The whole thing, the Ducks hiring Quenneville portion, just seems so pointless. Maybe it's a few more points, but not enough to make the Ducks a contender. It's Anaheim, basically a NHL outpost, whether the leather-jacket clad Ducks fans like it or not. So it won't be as much noise as it could be. But it won't be noiseless. It certainly does nothing for the NHL's reputation and look, though I guess not nearly enough nothing to affect their bottom line. There's little proof that Quenneville is the guy for a rebuilding team. It's hiring a name with only little regard to fit.

Which leads one to believe that the only reason to do it is to do it, which feels nothing more than wholly disappointing. But it's the NHL and hockey, and we sign up for disappointment like this all the time.

-There was an urge to show up here today and eat all the crow after the Leafs, on the surface, have out-Panthers'd the Panthers in the first two games of their series to go up 2-0. Except...that's not really the case.
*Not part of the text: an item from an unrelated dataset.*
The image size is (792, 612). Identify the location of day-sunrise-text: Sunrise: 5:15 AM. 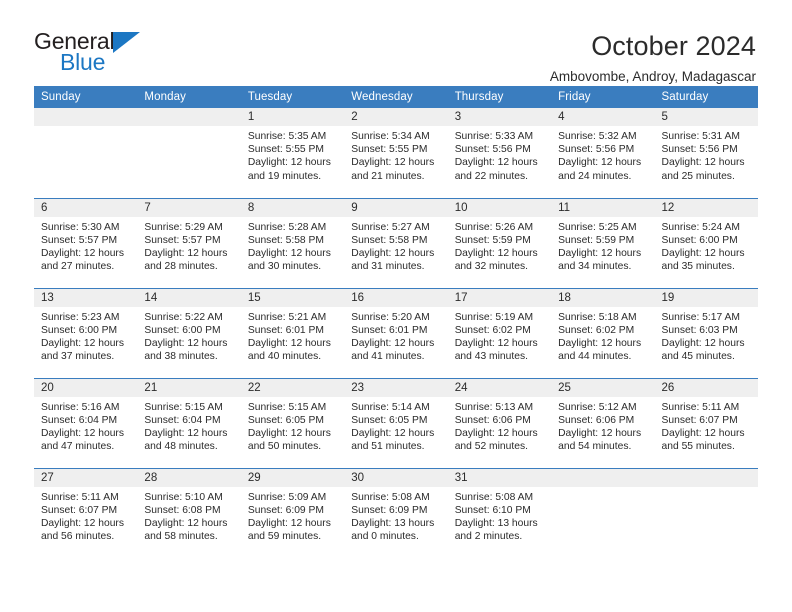
(287, 407).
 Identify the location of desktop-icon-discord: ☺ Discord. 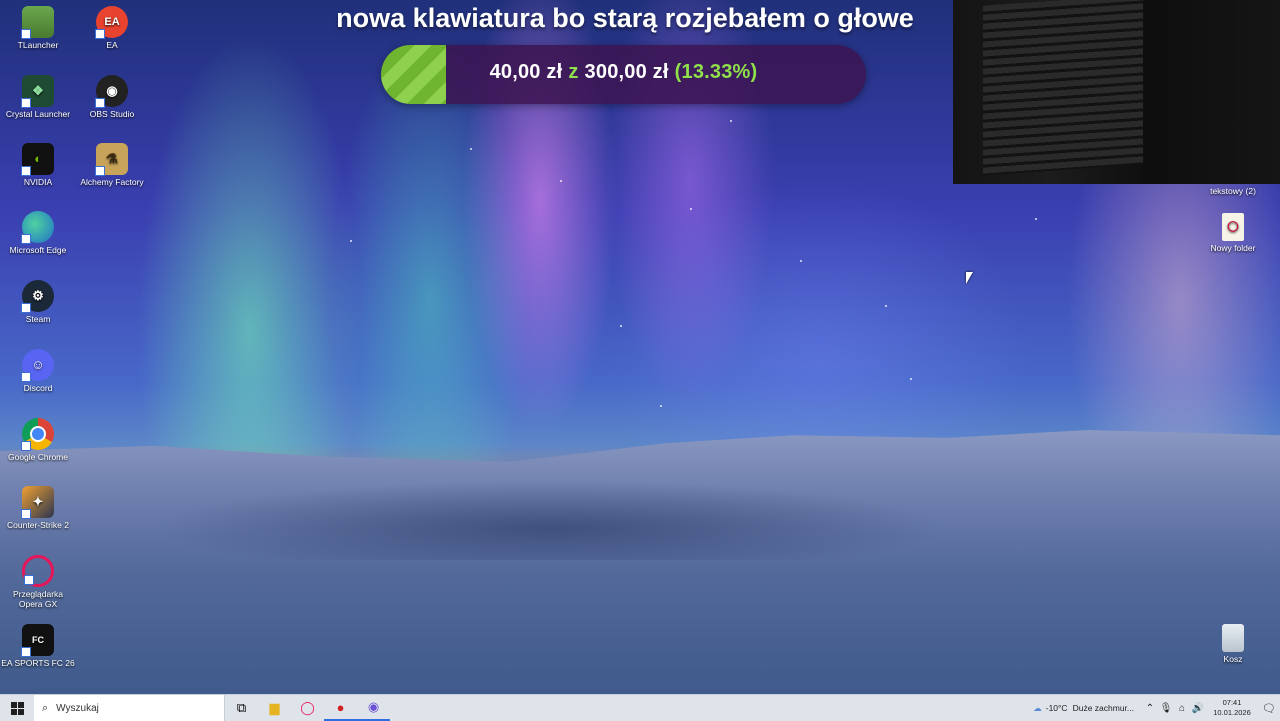
(38, 371).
The Cats doubled up the Leafs in attempts last night, and dominated the game.

But it is certainly enjoyable that the Panthers lost because their goalie got outplayed by the other team's goalie, when the other team's goalie is the backup forced into action because Florida intentionally injured the #1. Florida can point to the type of goals the Leafs scored, but Sergei Bobrovsky has a .820 SV% in two games so far in this series. There isn't some secret to this.

Bobrovsky is a very weird study. He was a weird study when the Panthers and Tallon handed him all the money. They've gotten two Final appearances and a Cup out of it, so no one can say it was a bad deal. He has two Vezinas, which are two Vezinas, but one was in the season-in-a-can of 2013. We remember his playoff collapses in Philly, He wasn't all that much better in Columbus in the postseason, until they upset the Lightning in that 2019 sweep, which conveniently was right before his free agency. Bob was only ok in the Panthers' run last spring, and was better in the one before.
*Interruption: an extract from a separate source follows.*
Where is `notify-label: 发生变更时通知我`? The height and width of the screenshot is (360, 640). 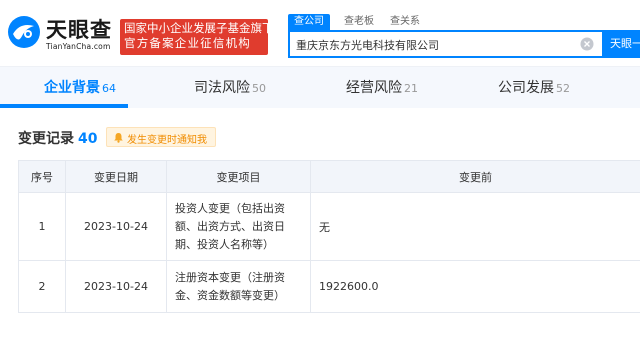 notify-label: 发生变更时通知我 is located at coordinates (167, 140).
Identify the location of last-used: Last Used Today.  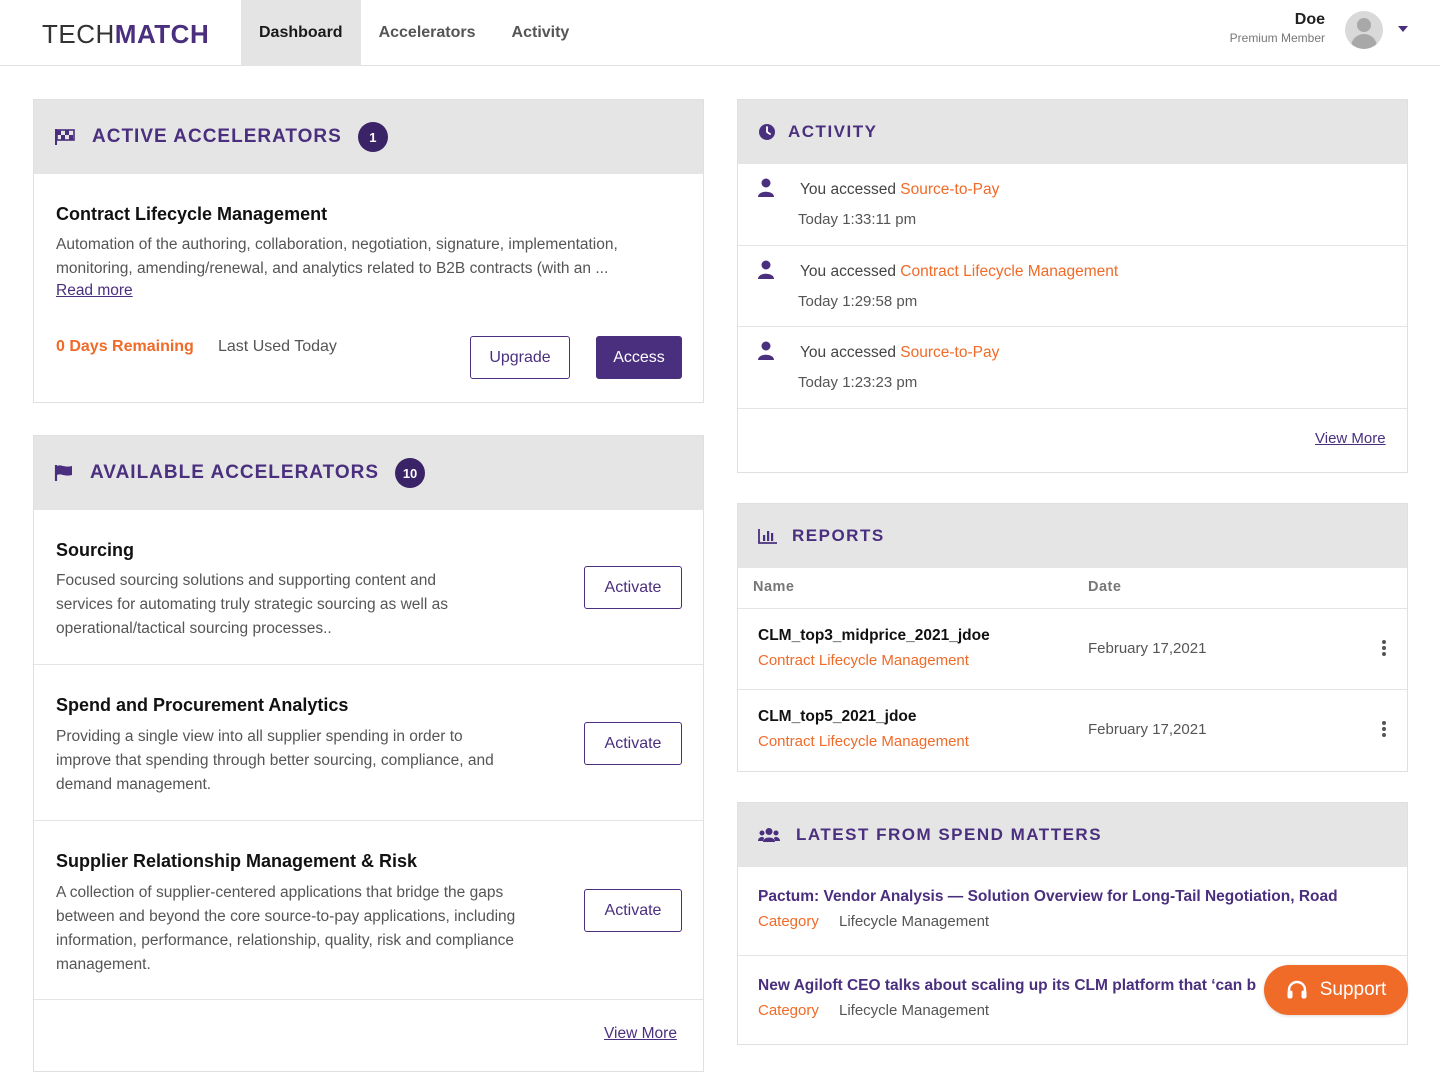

What he is not, which his paycheck and reputation suggest, is a sure thing. Very few goalies are sure things in the postseason. Andrei Vasileskiy has two rings, but was also in net when the Bolts puked all over themselves against Bob's Jackets and wasn't all that great against Bob's Florida this time around. In fact. Vasilevskiy's last three forays into the playoffs are pretty stinky. You know the Connor Hellebuyck story by now. Is Jake Oettinger the surest thing? Igor Shesterkin? It's not a very long list.

-Mikko Rantanen is obviously on one right now. Whenever I see a stretch of dominance like this, I'm reminded of a clip of Bob Costas that plays during Moneyball during the portion of the movie that deals with their record winning-streak. In that clip, Costas says that even though the streak is certainly the result of great play, there is an unmistakable slice of randomness attached to it as well. The '27 Yankees never won more than nine in a row, for example. A lot of things have to come together that only come together simply due to randomness for a player to go on a streak like this. Plays that would normally be scattered over a longer stretch just crunch together. Like, say, having a deflection from the circle go top corner and then a pass hit a stick and go five-hole as a result. Those two things happen over the span of three games, it's still a hot streak, but it's not unprecedented.

Certainly, Rantanen is a great player in part due to his instincts, knowing where to be, and putting himself in a lot of positions where things can go right. If it were easy, everyone would do it. And this isn't to try and downplay or denigrate a unique performance. Hockey almost never sees one player take over a whole playoffs like this, and it's great to watch. The story behind it only makes it better. And randomness is fun! Perhaps that's the problem some people have with analytics, that it feels like it's always aimed at sucking the fun out of things. Sometimes it is. A lot of the time it is. But sometimes it's just there to point out how weird something is, how unpredictable.